- Extracted text
● ● ●

Check out The 405's first interview with Kristen here, and the second here.

Recently, I posted on Facebook an article about how all the top ten highest paid comedians are men. I assumed this would be a non-controversial post. Can't we all get behind income equality? Didn't #MeToo just happen?

And yet, this post triggered many white male comedians I've performed with in the past, with another female comedian having the same experience when she posted the same article. The men pointed to how looking at the top ten isn’t an accurate way of assessing a glass ceiling, cited Kathy Griffin and Roseanne being unstable, basically anything they could think of that – in their minds – was evidence against sexism in comedy.

Why is a position that is pro-women in comedy seen by some as anti-men? More specifically, why are they so afraid of our success? And how does that impact women trying to break into the industry?

Today, I live in the liberal bubble of LA, which makes me somewhat forget what it was like for my first two years in comedy, where I performed improv and stand up in Shanghai, China.

My first night performing, as I stood behind the curtain – shaking out my body to get rid of my nerves – I heard the white male comedian introduce me: "Speaking of boobs, here's Kristen Van Nest!"

As I walked into the limelight on stage and grabbed the mic, I stared out at an audience that had just been instructed to think about my private parts.

"I call them Big Papa and Biggie Smalls, same person, different sizes," I blurted out, not sure how to handle the uncomfortable situation I'd been put in. Honestly, I would prefer not to talk about my privates on stage.

Anyway, I'd won over the audience, which was an addictive rush of adrenaline, but started a journey into a very toxic environment.

If they say you're the average of the top 5 people you spend the most time with, doing open mics 4-5 nights a week is a doozy. At the open mic level, you have some really terrible people. They aspire to be Louis C.K. (maybe not anymore?), Dave Chappelle, the greats. And yet they see the greats do controversial content and think that as they are handed the mic, they are given the right to say the most terrible, terrible things.

"A woman wearing sexy clothes and not wanting to get raped is kind of like me taping dollar bills to my body and not expecting anyone to rob me," I distinctly remember a comedian saying one night. And the worst part? That joke KILLED. Sitting in the crowd, I watched the majority of people around me laugh. In some smaller comedy markets, the comedy that kills is pretty misogynistic.

● ● ●

- Entries supplied

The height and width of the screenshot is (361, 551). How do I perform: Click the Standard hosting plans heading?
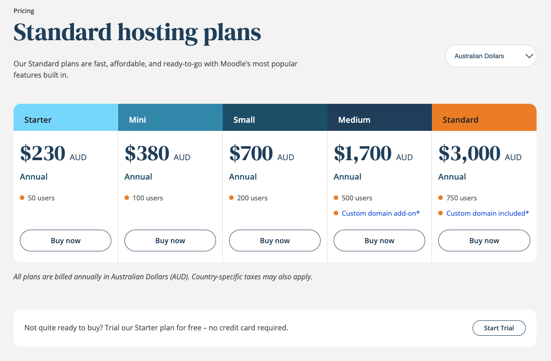[137, 32]
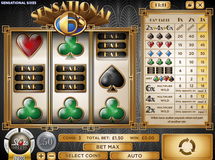This screenshot has width=215, height=160.
Task: Click the Slots Capital logo chip center
Action: click(20, 143)
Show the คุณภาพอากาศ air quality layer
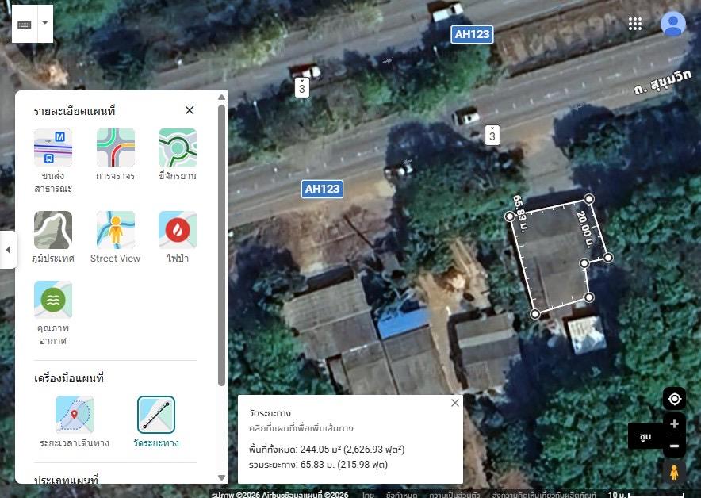The height and width of the screenshot is (498, 701). pos(53,300)
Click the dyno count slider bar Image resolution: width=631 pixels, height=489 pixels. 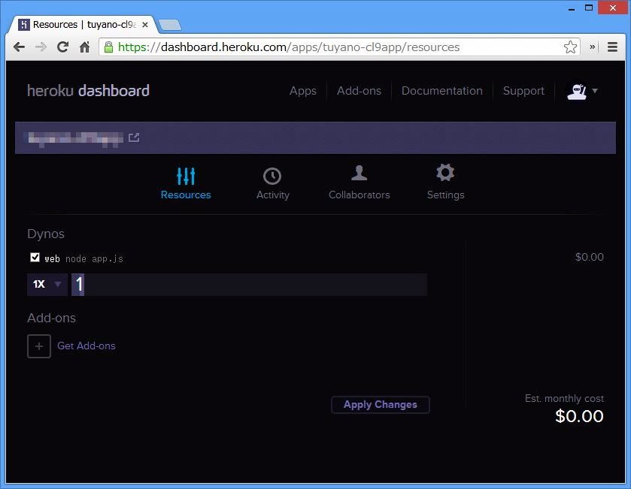coord(249,285)

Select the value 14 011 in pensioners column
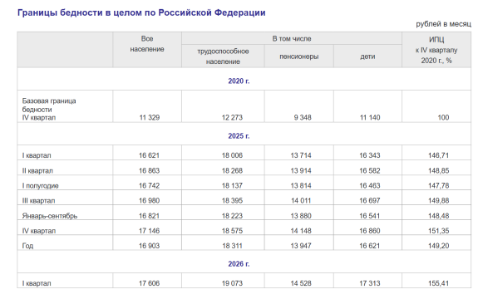[x=301, y=201]
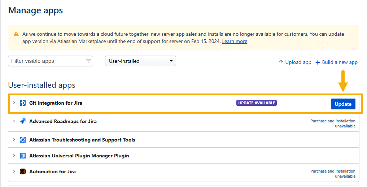Expand Atlassian Troubleshooting and Support Tools row
367x187 pixels.
click(14, 140)
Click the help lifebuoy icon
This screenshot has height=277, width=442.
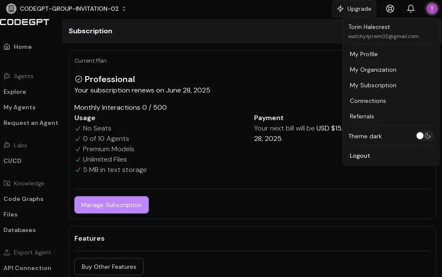click(390, 9)
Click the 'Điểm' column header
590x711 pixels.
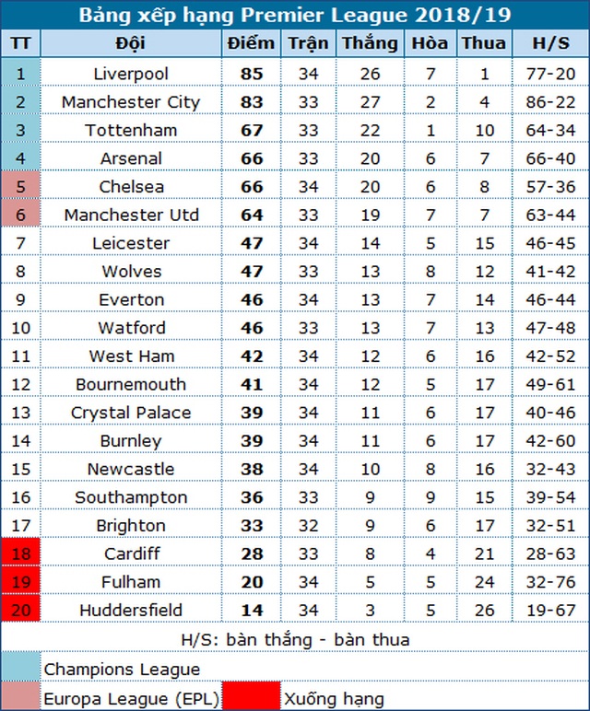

● ● ●

- Task set
(a) Replace "Shanghai" with "Beijing" in the essay on sexism in comedy, and reproduce the passage starting at "Today, I live" and ending at "in Shanghai, China.".
(b) Carry on the essay about being a woman in stand-up comedy, picking up after its final sentence.

- Responses
(a)
Today, I live in the liberal bubble of LA, which makes me somewhat forget what it was like for my first two years in comedy, where I performed improv and stand up in Beijing, China.

(b)
With the comedy clubs owned by men, run by men, and predominantly promoting men, there were very few women I could look up to each night I performed or even talk to about what I was experiencing. No one looked like me, which made me even more so feel like I didn't belong.

When women won showcases or competitions, the male comedians would say it's because she was hot or that they "had to let a woman win". I felt alone, isolated, and discouraged. It was soul crushing.            

Luckily, I visited LA and took an intro improv class at Upright Citizens Brigade and had TWO Disney Princesses in my class (as in their full time job is playing a Princess at Disneyland). I will take a princess any day over a misogynist.

Spending the majority of your evenings with hateful people, often rooted in a fear of failure and a hatred of self, became quite a toxic environment – and, admittedly, I am one of the women who dropped out of stand up. Even today, when I get big laughs on stage, a voice in my head asks, "Is it because I'm a woman?" because that was drilled into me when I started out.

But don't worry, since then I still do comedy, write/act/direct, am a series regular on The Chunky Zeta on Amazon Prime, and am known for my funny characters on Instagram.

Those men didn't stop me from doing the craft I love. I also founded and run an international group for women comedy performers and am on an all-women house team at Upright Citizens Brigade.

Now that I post funny videos online, every day I have men who are complete strangers on the internet take time out of their day to write me that I'm not funny, ask if I'm pregnant (implying I'm fat), or even say they want to roofie me.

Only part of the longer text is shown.